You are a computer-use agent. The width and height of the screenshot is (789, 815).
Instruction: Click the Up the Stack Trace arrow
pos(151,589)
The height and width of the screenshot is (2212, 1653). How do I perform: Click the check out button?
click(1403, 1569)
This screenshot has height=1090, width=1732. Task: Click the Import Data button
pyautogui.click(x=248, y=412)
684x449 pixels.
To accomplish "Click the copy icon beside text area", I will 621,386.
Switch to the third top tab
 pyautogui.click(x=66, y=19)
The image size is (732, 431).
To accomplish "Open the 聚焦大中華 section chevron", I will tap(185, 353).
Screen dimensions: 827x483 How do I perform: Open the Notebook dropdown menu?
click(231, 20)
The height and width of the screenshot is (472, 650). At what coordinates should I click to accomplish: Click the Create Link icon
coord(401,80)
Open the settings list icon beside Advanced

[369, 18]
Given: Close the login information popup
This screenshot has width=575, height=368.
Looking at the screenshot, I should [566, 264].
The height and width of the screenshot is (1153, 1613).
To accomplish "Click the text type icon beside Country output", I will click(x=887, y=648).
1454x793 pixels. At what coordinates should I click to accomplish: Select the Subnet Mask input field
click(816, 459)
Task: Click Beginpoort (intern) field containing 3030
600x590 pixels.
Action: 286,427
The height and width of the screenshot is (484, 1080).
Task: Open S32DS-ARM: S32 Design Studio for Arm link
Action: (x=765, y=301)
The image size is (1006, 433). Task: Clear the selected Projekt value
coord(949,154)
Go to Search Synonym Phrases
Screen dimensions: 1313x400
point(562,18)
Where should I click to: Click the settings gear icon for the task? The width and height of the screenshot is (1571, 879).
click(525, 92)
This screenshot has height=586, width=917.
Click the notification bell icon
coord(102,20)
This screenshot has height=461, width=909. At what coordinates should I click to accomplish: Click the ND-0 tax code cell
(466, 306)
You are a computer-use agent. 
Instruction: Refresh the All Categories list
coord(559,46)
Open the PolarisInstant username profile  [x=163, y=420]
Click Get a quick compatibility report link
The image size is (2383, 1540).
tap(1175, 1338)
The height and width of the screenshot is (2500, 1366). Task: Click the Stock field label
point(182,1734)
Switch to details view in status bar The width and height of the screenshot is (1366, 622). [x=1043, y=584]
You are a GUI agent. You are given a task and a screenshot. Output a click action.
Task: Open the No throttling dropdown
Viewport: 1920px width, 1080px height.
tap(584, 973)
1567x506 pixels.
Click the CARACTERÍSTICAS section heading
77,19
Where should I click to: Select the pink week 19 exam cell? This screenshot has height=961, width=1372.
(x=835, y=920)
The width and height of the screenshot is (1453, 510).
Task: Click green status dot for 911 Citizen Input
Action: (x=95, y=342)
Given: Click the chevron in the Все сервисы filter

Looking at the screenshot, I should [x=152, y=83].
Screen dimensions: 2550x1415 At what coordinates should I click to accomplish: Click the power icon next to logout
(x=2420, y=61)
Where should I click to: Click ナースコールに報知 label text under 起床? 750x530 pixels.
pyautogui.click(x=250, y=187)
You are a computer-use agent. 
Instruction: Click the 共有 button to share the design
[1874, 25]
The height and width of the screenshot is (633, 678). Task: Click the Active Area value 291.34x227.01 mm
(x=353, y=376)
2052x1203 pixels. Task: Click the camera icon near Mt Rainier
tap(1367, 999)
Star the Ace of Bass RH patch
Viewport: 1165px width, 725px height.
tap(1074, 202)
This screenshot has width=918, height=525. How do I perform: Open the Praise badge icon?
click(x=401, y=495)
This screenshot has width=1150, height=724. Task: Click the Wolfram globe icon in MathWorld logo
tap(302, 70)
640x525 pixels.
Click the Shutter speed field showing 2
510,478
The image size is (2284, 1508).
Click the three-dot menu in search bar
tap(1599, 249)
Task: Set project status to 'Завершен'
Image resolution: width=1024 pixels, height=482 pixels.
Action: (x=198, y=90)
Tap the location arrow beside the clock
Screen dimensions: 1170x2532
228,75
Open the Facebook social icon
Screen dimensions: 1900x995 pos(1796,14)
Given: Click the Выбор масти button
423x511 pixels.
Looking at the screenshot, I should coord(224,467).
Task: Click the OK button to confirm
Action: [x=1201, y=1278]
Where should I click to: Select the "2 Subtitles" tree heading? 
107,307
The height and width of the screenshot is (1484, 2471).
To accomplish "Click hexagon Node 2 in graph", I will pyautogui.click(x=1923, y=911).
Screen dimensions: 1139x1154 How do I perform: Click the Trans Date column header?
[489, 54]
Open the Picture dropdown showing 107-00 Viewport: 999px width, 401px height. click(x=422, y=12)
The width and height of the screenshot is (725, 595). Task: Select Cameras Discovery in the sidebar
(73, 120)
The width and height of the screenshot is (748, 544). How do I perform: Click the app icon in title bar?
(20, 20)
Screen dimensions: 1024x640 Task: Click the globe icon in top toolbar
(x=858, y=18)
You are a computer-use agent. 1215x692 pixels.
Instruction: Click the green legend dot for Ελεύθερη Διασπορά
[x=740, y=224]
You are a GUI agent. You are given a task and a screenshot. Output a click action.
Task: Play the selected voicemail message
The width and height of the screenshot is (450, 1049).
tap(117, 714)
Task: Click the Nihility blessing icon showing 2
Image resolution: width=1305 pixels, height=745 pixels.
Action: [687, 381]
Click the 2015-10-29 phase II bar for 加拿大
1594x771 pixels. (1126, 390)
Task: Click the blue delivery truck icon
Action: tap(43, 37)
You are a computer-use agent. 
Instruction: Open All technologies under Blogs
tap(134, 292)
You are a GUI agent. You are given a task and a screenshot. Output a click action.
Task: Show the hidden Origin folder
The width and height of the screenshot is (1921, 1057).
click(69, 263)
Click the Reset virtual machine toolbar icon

▶ _THE REQUEST_:
Revise the material above, replacing "computer-use agent" with "desktop automation agent" everywhere it occurs and leaving all else unchanged.

▶ _EXERCISE OUTPUT_:
You are a desktop automation agent. The width and height of the screenshot is (789, 815).
Instruction: Click the Up the Stack Trace arrow
pos(151,589)
The height and width of the screenshot is (2212, 1653). How do I perform: Click the check out button?
click(1403, 1569)
This screenshot has height=1090, width=1732. Task: Click the Import Data button
pyautogui.click(x=248, y=412)
684x449 pixels.
To accomplish "Click the copy icon beside text area", I will 621,386.
Switch to the third top tab
 pyautogui.click(x=66, y=19)
The image size is (732, 431).
To accomplish "Open the 聚焦大中華 section chevron", I will tap(185, 353).
Screen dimensions: 827x483 How do I perform: Open the Notebook dropdown menu?
click(231, 20)
The height and width of the screenshot is (472, 650). At what coordinates should I click to accomplish: Click the Create Link icon
coord(401,80)
Open the settings list icon beside Advanced

[369, 18]
Given: Close the login information popup
This screenshot has width=575, height=368.
Looking at the screenshot, I should [566, 264].
The height and width of the screenshot is (1153, 1613).
To accomplish "Click the text type icon beside Country output", I will click(x=887, y=648).
1454x793 pixels. At what coordinates should I click to accomplish: Select the Subnet Mask input field
click(816, 459)
Task: Click Beginpoort (intern) field containing 3030
600x590 pixels.
Action: 286,427
The height and width of the screenshot is (484, 1080).
Task: Open S32DS-ARM: S32 Design Studio for Arm link
Action: (x=765, y=301)
The image size is (1006, 433). Task: Clear the selected Projekt value
coord(949,154)
Go to Search Synonym Phrases
Screen dimensions: 1313x400
point(562,18)
Where should I click to: Click the settings gear icon for the task? The width and height of the screenshot is (1571, 879).
click(525, 92)
This screenshot has height=586, width=917.
Click the notification bell icon
coord(102,20)
This screenshot has height=461, width=909. At what coordinates should I click to accomplish: Click the ND-0 tax code cell
(466, 306)
You are a desktop automation agent. 
Instruction: Refresh the All Categories list
coord(559,46)
Open the PolarisInstant username profile  [x=163, y=420]
Click Get a quick compatibility report link
The image size is (2383, 1540).
tap(1175, 1338)
The height and width of the screenshot is (2500, 1366). Task: Click the Stock field label
point(182,1734)
Switch to details view in status bar The width and height of the screenshot is (1366, 622). [x=1043, y=584]
You are a GUI agent. You are given a task and a screenshot. Output a click action.
Task: Open the No throttling dropdown
Viewport: 1920px width, 1080px height.
tap(584, 973)
1567x506 pixels.
Click the CARACTERÍSTICAS section heading
77,19
Where should I click to: Select the pink week 19 exam cell? This screenshot has height=961, width=1372.
(x=835, y=920)
The width and height of the screenshot is (1453, 510).
Task: Click green status dot for 911 Citizen Input
Action: (x=95, y=342)
Given: Click the chevron in the Все сервисы filter

Looking at the screenshot, I should [x=152, y=83].
Screen dimensions: 2550x1415 At what coordinates should I click to accomplish: Click the power icon next to logout
(x=2420, y=61)
Where should I click to: Click ナースコールに報知 label text under 起床? 750x530 pixels.
pyautogui.click(x=250, y=187)
You are a desktop automation agent. 
Instruction: Click the 共有 button to share the design
[1874, 25]
The height and width of the screenshot is (633, 678). Task: Click the Active Area value 291.34x227.01 mm
(x=353, y=376)
2052x1203 pixels. Task: Click the camera icon near Mt Rainier
tap(1367, 999)
Star the Ace of Bass RH patch
Viewport: 1165px width, 725px height.
tap(1074, 202)
This screenshot has width=918, height=525. How do I perform: Open the Praise badge icon?
click(x=401, y=495)
This screenshot has width=1150, height=724. Task: Click the Wolfram globe icon in MathWorld logo
tap(302, 70)
640x525 pixels.
Click the Shutter speed field showing 2
510,478
The image size is (2284, 1508).
Click the three-dot menu in search bar
tap(1599, 249)
Task: Set project status to 'Завершен'
Image resolution: width=1024 pixels, height=482 pixels.
Action: (x=198, y=90)
Tap the location arrow beside the clock
Screen dimensions: 1170x2532
228,75
Open the Facebook social icon
Screen dimensions: 1900x995 pos(1796,14)
Given: Click the Выбор масти button
423x511 pixels.
Looking at the screenshot, I should coord(224,467).
Task: Click the OK button to confirm
Action: [x=1201, y=1278]
Where should I click to: Select the "2 Subtitles" tree heading? 
107,307
The height and width of the screenshot is (1484, 2471).
To accomplish "Click hexagon Node 2 in graph", I will pyautogui.click(x=1923, y=911).
Screen dimensions: 1139x1154 How do I perform: Click the Trans Date column header?
[489, 54]
Open the Picture dropdown showing 107-00 Viewport: 999px width, 401px height. click(x=422, y=12)
The width and height of the screenshot is (725, 595). Task: Select Cameras Discovery in the sidebar
(73, 120)
The width and height of the screenshot is (748, 544). How do I perform: Click the app icon in title bar?
(20, 20)
Screen dimensions: 1024x640 Task: Click the globe icon in top toolbar
(x=858, y=18)
You are a desktop automation agent. 1215x692 pixels.
Instruction: Click the green legend dot for Ελεύθερη Διασπορά
[x=740, y=224]
You are a GUI agent. You are given a task and a screenshot. Output a click action.
Task: Play the selected voicemail message
The width and height of the screenshot is (450, 1049).
tap(117, 714)
Task: Click the Nihility blessing icon showing 2
Image resolution: width=1305 pixels, height=745 pixels.
Action: [687, 381]
Click the 2015-10-29 phase II bar for 加拿大
1594x771 pixels. (1126, 390)
Task: Click the blue delivery truck icon
Action: tap(43, 37)
You are a desktop automation agent. 
Instruction: Open All technologies under Blogs
tap(134, 292)
You are a GUI agent. You are given a task and a screenshot. Output a click action.
Task: Show the hidden Origin folder
The width and height of the screenshot is (1921, 1057).
click(69, 263)
Click the Reset virtual machine toolbar icon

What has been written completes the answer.